[THE PROBLEM] Please rewrite the text on the city's homeless spending, starting at "Mr. Jordan criticized" and ending at "regarding such expenditures.", with "hotels" changed to "motels".

Mr. Jordan criticized the city’s approach saying that with over 70 percent of the city’s homeless suffering from mental health, alcohol, or drug-related problems, such is unsafe for them and the hotels.
“They’re fighting with people in the hallways, lighting fires, [and] disrupting. … We have approximately 30 [hotels] that are suing the city because of all the damage that has been done in the hotels,” he said.
The estimated amount that the city is set to pay to the damaged hotels could add up to $26 million, according to a 2022–23 fiscal year budget status report, released in February.
Additionally, he said, the city and county need to be more accountable regarding such expenditures.
“When you’re talking about all this money, where are the long-term positive measurable outcomes with the money we’re spending?” he said. “Any business would tell you that when you start putting large amounts of money into a program, you want to take a look at where you’re going … and make course corrections along the way. It’s like a bottomless pit. We are just perpetuating the homeless problem. We’re not solving it.”

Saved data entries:

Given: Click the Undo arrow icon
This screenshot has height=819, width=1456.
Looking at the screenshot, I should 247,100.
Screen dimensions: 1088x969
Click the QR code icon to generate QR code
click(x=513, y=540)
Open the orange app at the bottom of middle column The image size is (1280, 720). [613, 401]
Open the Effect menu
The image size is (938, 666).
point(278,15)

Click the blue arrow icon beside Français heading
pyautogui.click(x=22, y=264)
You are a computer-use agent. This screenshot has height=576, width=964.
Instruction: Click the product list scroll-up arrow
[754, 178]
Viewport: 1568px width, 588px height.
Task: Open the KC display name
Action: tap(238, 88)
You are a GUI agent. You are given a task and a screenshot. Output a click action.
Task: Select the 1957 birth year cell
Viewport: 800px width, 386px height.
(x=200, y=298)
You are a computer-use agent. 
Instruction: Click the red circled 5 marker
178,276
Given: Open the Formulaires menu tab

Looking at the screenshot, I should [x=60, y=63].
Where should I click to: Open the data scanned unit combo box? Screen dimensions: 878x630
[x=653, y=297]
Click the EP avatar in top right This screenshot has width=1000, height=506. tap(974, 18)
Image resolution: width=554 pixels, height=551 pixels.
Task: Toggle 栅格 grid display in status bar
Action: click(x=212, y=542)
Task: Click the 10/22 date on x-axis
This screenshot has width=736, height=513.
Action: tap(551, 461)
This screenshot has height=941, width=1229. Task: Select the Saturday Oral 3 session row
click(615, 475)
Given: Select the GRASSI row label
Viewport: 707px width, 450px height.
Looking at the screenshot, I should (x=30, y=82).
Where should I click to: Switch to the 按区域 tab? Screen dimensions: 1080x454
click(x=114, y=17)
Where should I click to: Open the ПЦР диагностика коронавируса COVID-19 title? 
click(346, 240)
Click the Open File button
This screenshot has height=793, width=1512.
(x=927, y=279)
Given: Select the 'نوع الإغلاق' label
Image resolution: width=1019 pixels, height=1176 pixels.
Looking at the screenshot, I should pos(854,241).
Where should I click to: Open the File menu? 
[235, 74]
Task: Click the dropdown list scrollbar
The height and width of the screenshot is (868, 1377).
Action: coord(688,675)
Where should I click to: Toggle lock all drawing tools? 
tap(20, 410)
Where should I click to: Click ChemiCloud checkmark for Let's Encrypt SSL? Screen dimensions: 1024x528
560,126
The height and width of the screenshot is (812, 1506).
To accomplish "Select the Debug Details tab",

[THE COMPLETED TASK]
Mr. Jordan criticized the city’s approach saying that with over 70 percent of the city’s homeless suffering from mental health, alcohol, or drug-related problems, such is unsafe for them and the motels.
“They’re fighting with people in the hallways, lighting fires, [and] disrupting. … We have approximately 30 [motels] that are suing the city because of all the damage that has been done in the motels,” he said.
The estimated amount that the city is set to pay to the damaged motels could add up to $26 million, according to a 2022–23 fiscal year budget status report, released in February.
Additionally, he said, the city and county need to be more accountable regarding such expenditures.